Winkelmann J held that, even if Dairysense were able to prove that the system marketed and sold by Baycity could be used for no purpose other than an infringing purpose, that would not (without more) constitute contributory infringement as such a system could nevertheless be disposed of without infringement. For example, the purchaser might export the system.
As to the interlocutory applications, Winkelmann held that the application for discovery and interrogatories was couched in such general terms as to be objectionable and a fishing exercise. The difficulty in addressing the Dairysense applications was the deficiency in the pleading of the cause of action. Baycity was entitled to particulars of the identity of the primary infringer, particulars of the infringement alleged and also particulars of Baycity’s acts of procurement or inducement.

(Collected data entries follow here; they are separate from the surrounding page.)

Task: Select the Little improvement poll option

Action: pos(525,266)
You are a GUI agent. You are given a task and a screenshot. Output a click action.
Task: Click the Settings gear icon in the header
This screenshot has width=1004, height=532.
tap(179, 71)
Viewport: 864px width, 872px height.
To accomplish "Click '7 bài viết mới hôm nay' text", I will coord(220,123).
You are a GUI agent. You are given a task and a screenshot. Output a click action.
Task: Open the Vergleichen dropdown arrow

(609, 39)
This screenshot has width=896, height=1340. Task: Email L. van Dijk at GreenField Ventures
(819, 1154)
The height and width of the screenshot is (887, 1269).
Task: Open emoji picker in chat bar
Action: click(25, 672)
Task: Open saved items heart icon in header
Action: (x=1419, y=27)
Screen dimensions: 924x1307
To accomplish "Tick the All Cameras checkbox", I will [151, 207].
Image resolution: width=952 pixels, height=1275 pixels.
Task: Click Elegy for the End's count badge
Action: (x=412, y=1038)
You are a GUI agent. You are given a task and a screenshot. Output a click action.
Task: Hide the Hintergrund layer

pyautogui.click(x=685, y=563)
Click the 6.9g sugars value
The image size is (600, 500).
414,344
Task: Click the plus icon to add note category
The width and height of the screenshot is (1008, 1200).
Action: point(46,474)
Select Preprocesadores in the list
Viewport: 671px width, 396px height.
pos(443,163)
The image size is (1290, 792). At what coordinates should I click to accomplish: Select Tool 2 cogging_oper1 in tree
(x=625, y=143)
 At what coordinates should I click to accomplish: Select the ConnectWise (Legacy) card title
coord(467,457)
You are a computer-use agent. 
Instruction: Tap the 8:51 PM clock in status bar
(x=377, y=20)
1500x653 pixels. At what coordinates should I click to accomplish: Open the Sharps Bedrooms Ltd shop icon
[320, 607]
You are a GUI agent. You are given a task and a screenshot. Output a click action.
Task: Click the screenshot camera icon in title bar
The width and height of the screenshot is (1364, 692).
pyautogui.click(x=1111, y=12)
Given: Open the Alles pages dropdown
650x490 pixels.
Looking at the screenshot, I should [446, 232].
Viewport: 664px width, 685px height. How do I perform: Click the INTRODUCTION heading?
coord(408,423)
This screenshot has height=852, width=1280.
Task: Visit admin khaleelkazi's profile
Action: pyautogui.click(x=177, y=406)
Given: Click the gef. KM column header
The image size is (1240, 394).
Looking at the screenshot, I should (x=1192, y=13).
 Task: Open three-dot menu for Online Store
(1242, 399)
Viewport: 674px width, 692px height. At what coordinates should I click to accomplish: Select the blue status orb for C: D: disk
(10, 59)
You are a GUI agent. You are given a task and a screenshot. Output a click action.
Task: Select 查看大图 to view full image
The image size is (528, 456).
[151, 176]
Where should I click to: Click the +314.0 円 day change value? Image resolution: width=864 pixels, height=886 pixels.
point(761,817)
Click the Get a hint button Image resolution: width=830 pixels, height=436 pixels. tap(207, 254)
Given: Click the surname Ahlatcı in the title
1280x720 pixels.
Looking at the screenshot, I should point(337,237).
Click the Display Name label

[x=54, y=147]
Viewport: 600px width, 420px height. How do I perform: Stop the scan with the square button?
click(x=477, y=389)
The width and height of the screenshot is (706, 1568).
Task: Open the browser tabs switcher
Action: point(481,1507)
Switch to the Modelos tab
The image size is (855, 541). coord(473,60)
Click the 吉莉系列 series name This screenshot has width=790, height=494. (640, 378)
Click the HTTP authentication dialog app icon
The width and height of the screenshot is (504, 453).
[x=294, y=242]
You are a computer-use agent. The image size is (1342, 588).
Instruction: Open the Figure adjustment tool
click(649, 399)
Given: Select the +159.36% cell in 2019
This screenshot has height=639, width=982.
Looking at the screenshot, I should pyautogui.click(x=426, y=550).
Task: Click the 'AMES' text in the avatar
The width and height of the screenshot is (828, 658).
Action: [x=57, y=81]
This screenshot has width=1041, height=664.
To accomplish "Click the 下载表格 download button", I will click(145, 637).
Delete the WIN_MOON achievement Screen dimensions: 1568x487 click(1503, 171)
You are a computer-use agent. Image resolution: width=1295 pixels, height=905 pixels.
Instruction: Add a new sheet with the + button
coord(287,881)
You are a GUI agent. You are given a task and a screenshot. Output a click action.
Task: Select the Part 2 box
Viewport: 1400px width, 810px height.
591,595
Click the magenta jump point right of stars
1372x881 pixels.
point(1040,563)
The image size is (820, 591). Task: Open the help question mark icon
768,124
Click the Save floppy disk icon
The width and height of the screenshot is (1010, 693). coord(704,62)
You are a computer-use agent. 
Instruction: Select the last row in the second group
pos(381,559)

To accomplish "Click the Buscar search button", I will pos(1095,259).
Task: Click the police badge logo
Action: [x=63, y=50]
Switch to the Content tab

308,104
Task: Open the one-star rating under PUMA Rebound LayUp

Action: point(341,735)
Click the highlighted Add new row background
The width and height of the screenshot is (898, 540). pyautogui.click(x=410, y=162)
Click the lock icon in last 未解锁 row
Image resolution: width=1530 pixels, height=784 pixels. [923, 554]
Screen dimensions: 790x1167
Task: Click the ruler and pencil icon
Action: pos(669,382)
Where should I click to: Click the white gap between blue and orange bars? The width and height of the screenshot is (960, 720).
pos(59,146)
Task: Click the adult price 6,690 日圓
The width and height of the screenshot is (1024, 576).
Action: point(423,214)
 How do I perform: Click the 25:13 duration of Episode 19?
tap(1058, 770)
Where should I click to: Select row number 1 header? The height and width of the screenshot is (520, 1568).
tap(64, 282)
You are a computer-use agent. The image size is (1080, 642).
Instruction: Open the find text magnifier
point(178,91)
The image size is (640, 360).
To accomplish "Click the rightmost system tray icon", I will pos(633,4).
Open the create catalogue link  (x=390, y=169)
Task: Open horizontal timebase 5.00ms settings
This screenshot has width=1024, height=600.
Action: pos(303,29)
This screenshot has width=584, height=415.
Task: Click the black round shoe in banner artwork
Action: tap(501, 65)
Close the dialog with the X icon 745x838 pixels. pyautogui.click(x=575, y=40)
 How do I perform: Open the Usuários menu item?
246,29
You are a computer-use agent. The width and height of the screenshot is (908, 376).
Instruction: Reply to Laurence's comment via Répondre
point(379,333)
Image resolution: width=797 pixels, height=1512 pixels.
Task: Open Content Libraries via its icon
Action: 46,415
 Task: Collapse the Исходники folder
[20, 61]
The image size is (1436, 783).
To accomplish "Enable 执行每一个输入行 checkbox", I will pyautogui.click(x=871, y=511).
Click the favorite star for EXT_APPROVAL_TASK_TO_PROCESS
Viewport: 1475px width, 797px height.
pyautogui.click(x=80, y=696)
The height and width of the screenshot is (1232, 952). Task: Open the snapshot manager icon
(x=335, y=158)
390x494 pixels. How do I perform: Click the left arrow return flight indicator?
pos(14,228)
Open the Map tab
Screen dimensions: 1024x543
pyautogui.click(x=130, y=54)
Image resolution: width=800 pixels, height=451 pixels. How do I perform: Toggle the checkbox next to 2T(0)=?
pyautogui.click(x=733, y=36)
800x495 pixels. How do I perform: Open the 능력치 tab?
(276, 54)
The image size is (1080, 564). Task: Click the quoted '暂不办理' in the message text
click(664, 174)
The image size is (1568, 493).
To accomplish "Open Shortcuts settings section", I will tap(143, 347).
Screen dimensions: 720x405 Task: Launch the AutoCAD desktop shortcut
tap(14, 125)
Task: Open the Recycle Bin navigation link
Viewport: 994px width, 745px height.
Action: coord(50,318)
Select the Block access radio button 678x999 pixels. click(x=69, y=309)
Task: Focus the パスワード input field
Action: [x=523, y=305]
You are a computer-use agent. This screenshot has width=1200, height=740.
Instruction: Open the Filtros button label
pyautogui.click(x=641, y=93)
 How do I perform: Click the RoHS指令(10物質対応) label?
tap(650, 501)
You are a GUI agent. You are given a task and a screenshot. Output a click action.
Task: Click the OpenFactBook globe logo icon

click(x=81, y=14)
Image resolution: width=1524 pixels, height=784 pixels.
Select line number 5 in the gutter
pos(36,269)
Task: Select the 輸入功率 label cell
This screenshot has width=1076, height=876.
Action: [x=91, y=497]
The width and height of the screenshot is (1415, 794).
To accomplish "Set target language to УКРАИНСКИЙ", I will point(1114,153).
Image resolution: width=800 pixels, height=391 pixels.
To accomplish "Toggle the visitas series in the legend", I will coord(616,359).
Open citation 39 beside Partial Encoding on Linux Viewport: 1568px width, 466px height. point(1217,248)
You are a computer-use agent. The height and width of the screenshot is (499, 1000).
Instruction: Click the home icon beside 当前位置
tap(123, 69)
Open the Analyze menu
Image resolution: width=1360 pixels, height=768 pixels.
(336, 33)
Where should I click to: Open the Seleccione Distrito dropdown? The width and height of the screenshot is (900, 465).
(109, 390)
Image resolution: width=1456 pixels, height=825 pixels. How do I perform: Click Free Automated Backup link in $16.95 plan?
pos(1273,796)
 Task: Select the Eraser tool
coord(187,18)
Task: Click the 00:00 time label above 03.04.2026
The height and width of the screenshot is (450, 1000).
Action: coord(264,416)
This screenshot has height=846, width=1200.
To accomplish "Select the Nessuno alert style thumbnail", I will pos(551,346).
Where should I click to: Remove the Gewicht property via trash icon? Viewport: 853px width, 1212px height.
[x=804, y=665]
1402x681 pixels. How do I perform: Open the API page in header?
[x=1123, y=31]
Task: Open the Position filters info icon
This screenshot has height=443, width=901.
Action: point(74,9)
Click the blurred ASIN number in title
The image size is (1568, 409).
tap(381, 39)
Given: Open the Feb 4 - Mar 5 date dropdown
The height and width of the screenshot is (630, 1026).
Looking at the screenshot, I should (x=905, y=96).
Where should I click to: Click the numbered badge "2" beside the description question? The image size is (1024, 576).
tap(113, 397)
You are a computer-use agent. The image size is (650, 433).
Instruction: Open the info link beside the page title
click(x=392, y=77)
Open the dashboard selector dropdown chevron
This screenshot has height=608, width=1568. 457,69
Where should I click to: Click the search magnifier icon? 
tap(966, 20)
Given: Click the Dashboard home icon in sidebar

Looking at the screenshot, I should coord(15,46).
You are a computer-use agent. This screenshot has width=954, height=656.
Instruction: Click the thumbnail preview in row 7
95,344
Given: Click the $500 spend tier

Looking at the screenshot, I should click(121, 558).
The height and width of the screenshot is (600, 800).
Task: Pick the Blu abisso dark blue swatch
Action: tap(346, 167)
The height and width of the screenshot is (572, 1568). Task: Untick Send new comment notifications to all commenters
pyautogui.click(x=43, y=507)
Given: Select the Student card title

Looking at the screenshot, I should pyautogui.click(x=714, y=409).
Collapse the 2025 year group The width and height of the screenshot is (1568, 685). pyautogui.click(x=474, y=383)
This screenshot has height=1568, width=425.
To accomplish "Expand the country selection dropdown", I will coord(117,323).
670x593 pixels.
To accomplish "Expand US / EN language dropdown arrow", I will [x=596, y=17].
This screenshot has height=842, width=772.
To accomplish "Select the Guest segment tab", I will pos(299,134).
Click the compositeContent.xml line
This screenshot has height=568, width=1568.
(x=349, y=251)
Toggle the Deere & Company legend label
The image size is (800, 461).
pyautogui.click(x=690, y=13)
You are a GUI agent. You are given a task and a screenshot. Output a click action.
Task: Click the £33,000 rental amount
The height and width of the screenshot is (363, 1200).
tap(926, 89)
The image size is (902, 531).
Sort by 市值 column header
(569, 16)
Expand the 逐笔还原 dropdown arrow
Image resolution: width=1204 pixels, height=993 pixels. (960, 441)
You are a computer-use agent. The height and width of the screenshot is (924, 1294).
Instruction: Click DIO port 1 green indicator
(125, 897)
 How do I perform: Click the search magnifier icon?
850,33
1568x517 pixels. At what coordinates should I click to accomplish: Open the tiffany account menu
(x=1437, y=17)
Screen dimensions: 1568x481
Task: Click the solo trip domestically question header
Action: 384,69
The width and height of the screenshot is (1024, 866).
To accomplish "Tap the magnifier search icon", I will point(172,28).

The judge noted that although Dairysense need not sue the primary infringer (and it might have valid commercial reasons for being obscure in its pleadings) this could not relieve it from its obligations to properly plead its claim nor to state plainly whom the primary infringer was, the instances of infringement and how Baycity procured or induced that or those infringements. Dairysense could not seek discovery or issue interrogatories or indeed seek rights of inspection in reliance on unmade or unparticularised allegations.
Winkelmann J held, that even if the defendants were to narrow the scope of the interrogatories and discovery sought, the absence of any adequate pleading of the particular instance of primary breach or the acts of procurement and inducement meant that even more limited discovery and interrogatories would not be “anchored to any present pleadings or particulars in the counterclaim”.
As to the right to inspect the data logger, in circumstances where the functionality of this seemed clear cut, and not to be at issue in the proceedings, the relevance of the inspection exercise had not been made out and was therefore declined.
All applications were therefore refused.